- _Problem details_
Quote the commentary below word for word, from "(A. Maclaren, D." to "thoroughness and determination.".

---------- Text shown ----------

3. "He clave unto the Lord;" that is the stage that follows on faith. Now, that is another picturesque expression. Let me just run over in a sentence or two, three connections in which it is employed in Scripture in order that you may see what it means. It is the same word which is used to express the adherence of the bone to the skin, or to express the way in which a tightly-braced girdle sticks to the loins of a man, or to express the way in which, when one is burning with thirst, the tongue adheres to the roof of the mouth. And when you come into the region of its reference to men's relation to men, it is the word which is used for the closest, sweetest, sacredest of all human relationships. "For this cause shall a man leave his father and his mother, and shall cleave unto his wife." It is the word that is employed to express the loyalty of obedient subjects to their king. It is the word which is used in that tenderest of all stories to contrast the clinging love of the one daughter-in-law with the less self-abandoning affection of the other. "Orphah kissed her... Ruth clave unto her." Now, that is what faith should lead us to do. Loyalty as of subjects to a king; love as of husband and wife; as of Ruth and Naomi, the close adherence as of the girdle braced round the loins of a man. For in the words there lie, not only these thoughts of close adhesion by mind and will and heart, but also the thought of a vigorous resistance to all the separating agencies, which are so busy in the lives of every one of us, and find their allies in the hearts of us all. Now, lastly, the top-stone of the whole fabric is obedience, which will follow upon such close communion with, and trust in, God. There are two great corruptions of Christianity; the one which attaches all importance to the initial act of trust, and to the inward experience of the devout soul, is strong in spiritual emotions and very Weak in daily righteousness. There is a strange connection between fervent emotion of a spiritual kind and a shady life in regard to common virtues. So do you take care to avoid a Christianity which is all faith and fellowship, and not obedience. And, on the other hand, do not try to begin at the roof of the house, and build garrets and top-floor first — to have a righteous life without the substratum, the faith which is the basement and the fellowship with God which comes between faith and obedience.

(A. Maclaren, D. D.)

1. Hezekiah was one of Judah's best kings. He is classed with David and Josiah. "All, except David and Ezekias and Josias, were defective" (Ecclus. 49:4). In his zeal for God he "brake in pieces the brasen serpent" which had become an object of superstition, and sought to carry into effect the Mosaic prohibition of heathen sanctuaries (Exodus 23:24; Exodus 34:13). Moreover, "he removed the high places," thus showing the sweeping nature of his reformation. These "high places" were "local sanctuaries," which some good kings had tolerated, contenting themselves with uprooting the worship of false gods; for at these local shrines there was, it is supposed, some sort of worship of Jehovah carried on, which was to satisfy the religious instinct without going up to Jerusalem. It shows Hezekiah's thoroughness and determination.

---------- Material provided ----------

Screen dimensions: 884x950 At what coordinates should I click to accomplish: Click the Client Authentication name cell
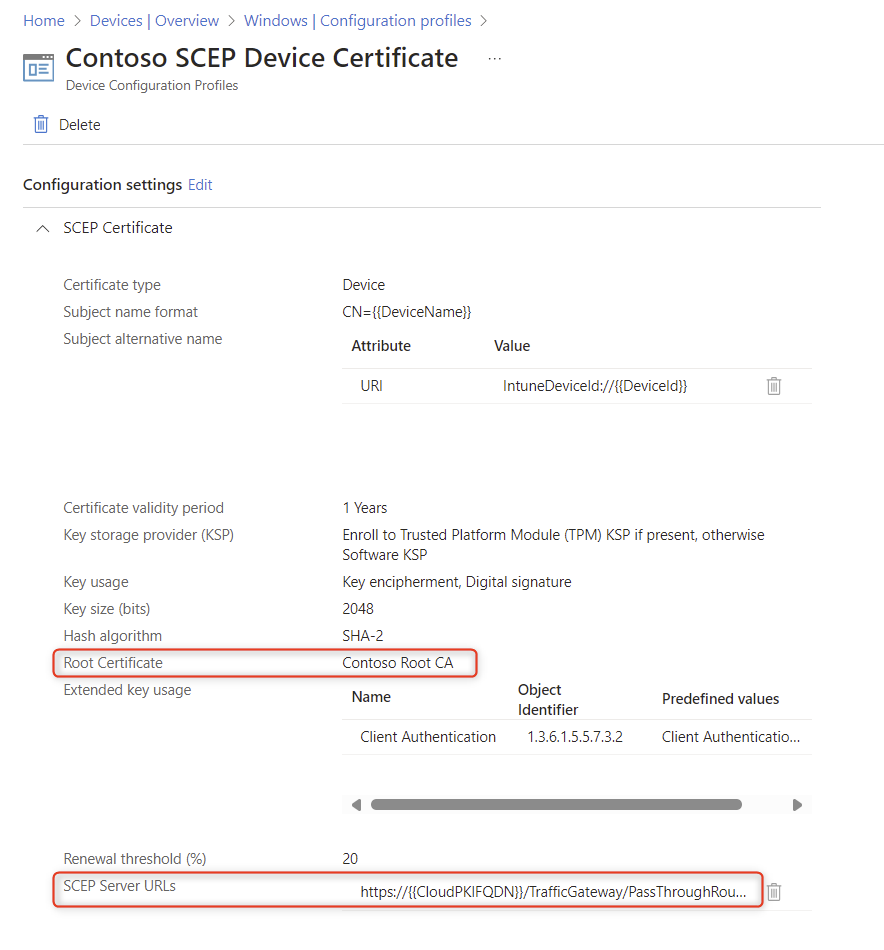[x=428, y=737]
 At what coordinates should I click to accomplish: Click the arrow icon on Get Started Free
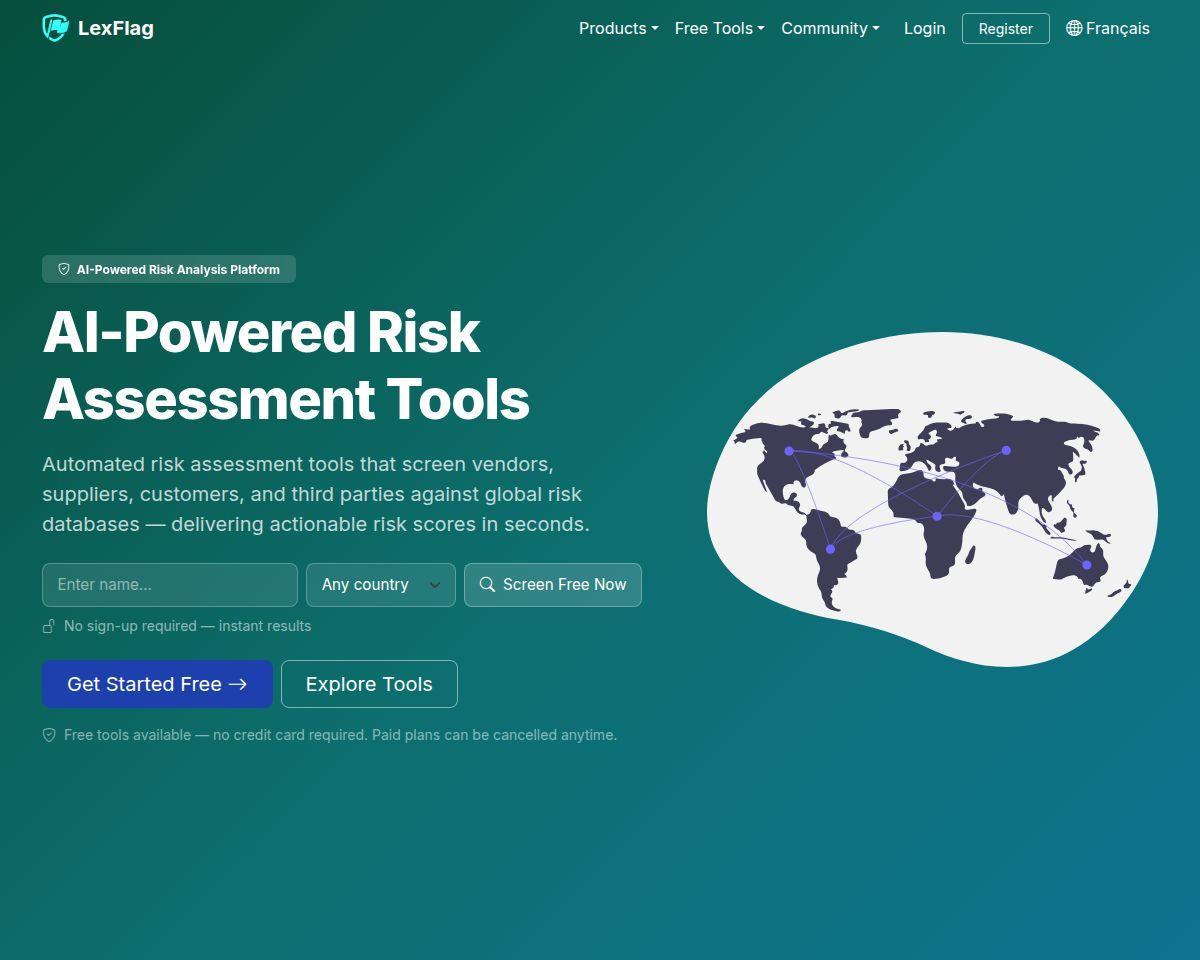click(237, 684)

----------

- _The result_
(A. Maclaren, D. D.)

1. Hezekiah was one of Judah's best kings. He is classed with David and Josiah. "All, except David and Ezekias and Josias, were defective" (Ecclus. 49:4). In his zeal for God he "brake in pieces the brasen serpent" which had become an object of superstition, and sought to carry into effect the Mosaic prohibition of heathen sanctuaries (Exodus 23:24; Exodus 34:13). Moreover, "he removed the high places," thus showing the sweeping nature of his reformation. These "high places" were "local sanctuaries," which some good kings had tolerated, contenting themselves with uprooting the worship of false gods; for at these local shrines there was, it is supposed, some sort of worship of Jehovah carried on, which was to satisfy the religious instinct without going up to Jerusalem. It shows Hezekiah's thoroughness and determination.